In addition, renowned love, marriage and sex expert Joe Beam is helping to launch the campaign.

Grossman said the consequences of the promiscuous, “anything goes, recreational sex” lifestyle that is endorsed by Cosmo can be “devastating.” She added that if the women who appear on the covers of Cosmo were actually living the lifestyle portrayed in the magazine, “the question would not be ‘Are they going to get an STD?’ the question would be, ‘Which one are they going to get?’”

“In promoting a life of sex, early sex, multi-partners, Cosmo takes vulnerable, naïve girls and walks them into a minefield,” Grossman said, and pointed to a report by the American Psychological Association (APA) on the sexualization of girls.
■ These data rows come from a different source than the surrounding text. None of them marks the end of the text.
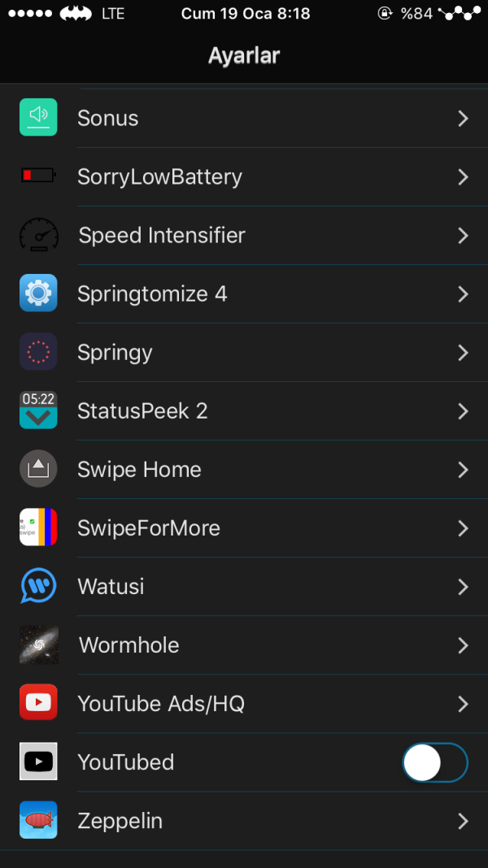
Task: Tap the Watusi chat bubble icon
Action: click(38, 586)
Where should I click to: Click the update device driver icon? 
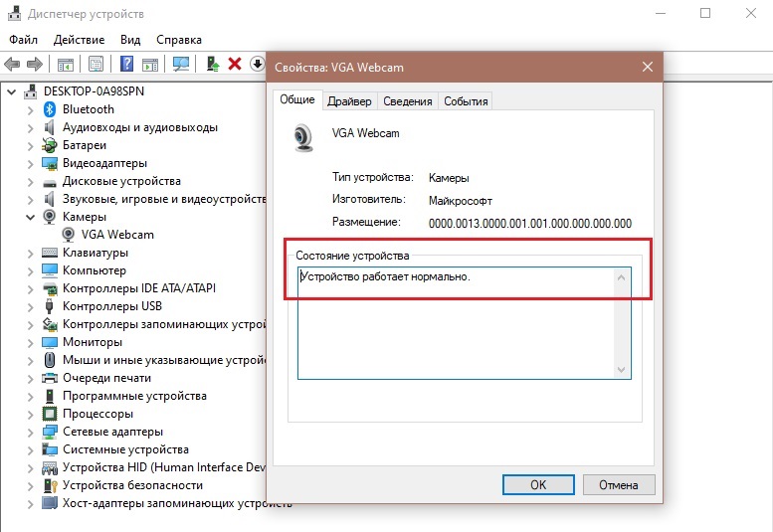click(x=213, y=64)
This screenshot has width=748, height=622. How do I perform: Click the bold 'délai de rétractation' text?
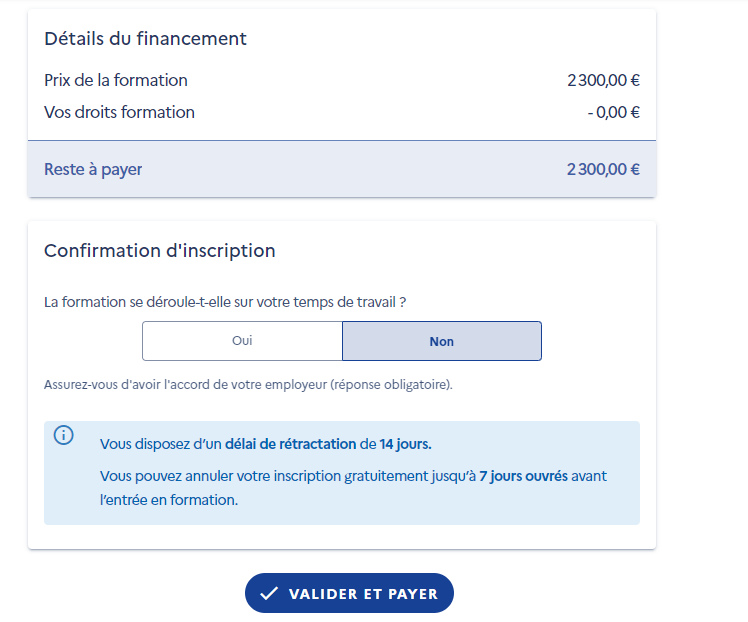coord(290,444)
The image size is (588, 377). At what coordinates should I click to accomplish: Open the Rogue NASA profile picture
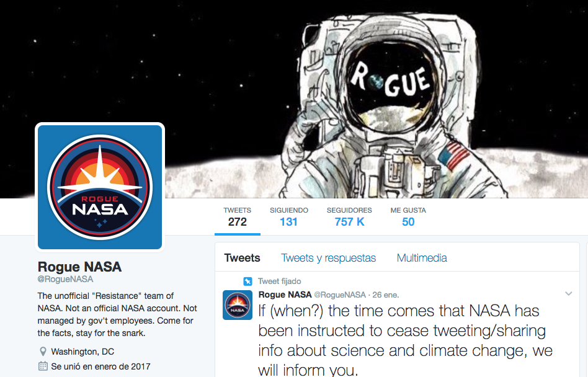point(100,187)
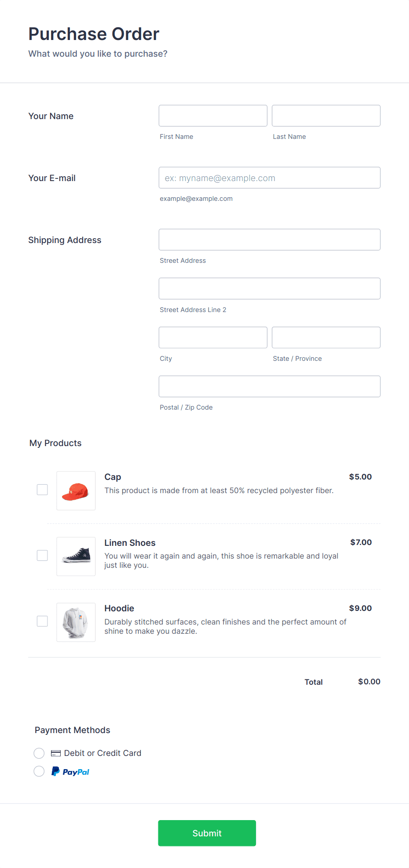
Task: Click the Submit button
Action: pos(207,833)
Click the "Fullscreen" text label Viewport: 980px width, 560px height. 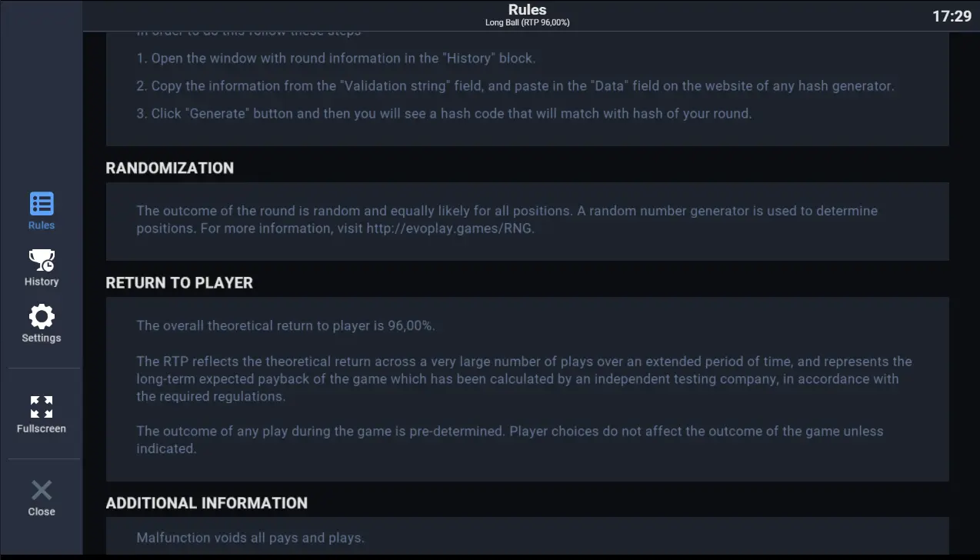click(42, 428)
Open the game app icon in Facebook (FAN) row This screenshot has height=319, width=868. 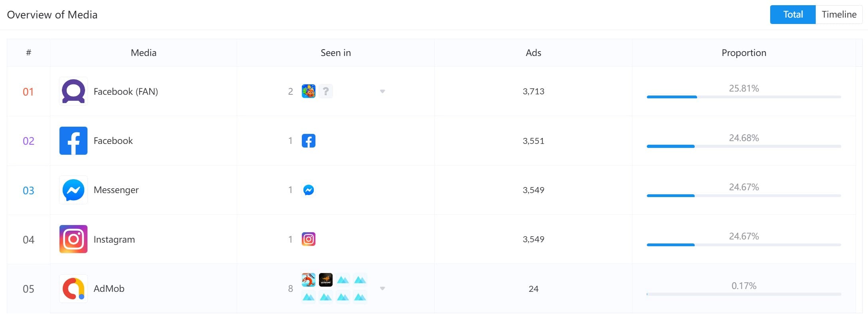(x=309, y=91)
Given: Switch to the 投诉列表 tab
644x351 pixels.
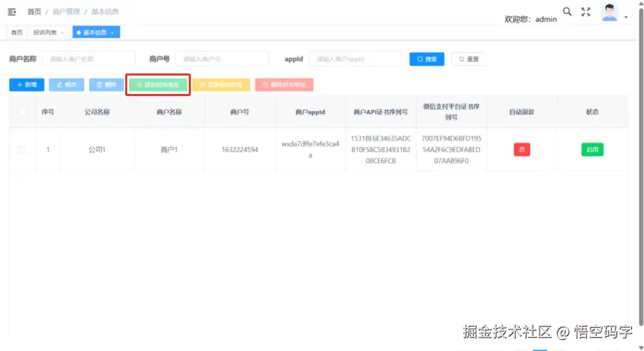Looking at the screenshot, I should click(45, 32).
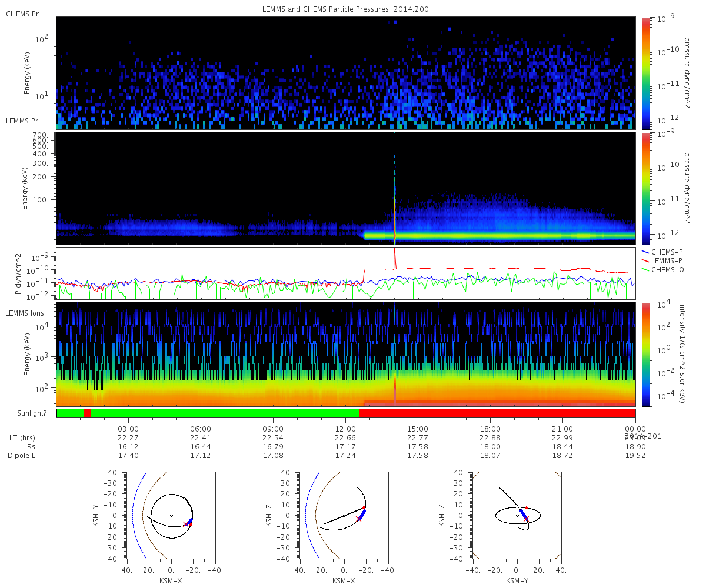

She indicated, however, that when she asked APA for a statement in support of the Cosmo Harms Minors campaign, she received no response.

Cosmo Harms Minors hopes to obtain commitments from supermarket and other retailers to halt sales of Cosmopolitan to minors and wrap their covers – or to stop selling the magazine at all. The campaign will also launch an effort to draw states’ attention to their own Materials Harmful to Minors laws for enforcement.

The campaign invites citizens to take action by emailing retailers, the editors of Cosmo, and printing prepared flyers that state, “Warning! This is a Porn Magazine” and handing them to store managers. The flyer can also be posted on social media using #cosmoharmsminors.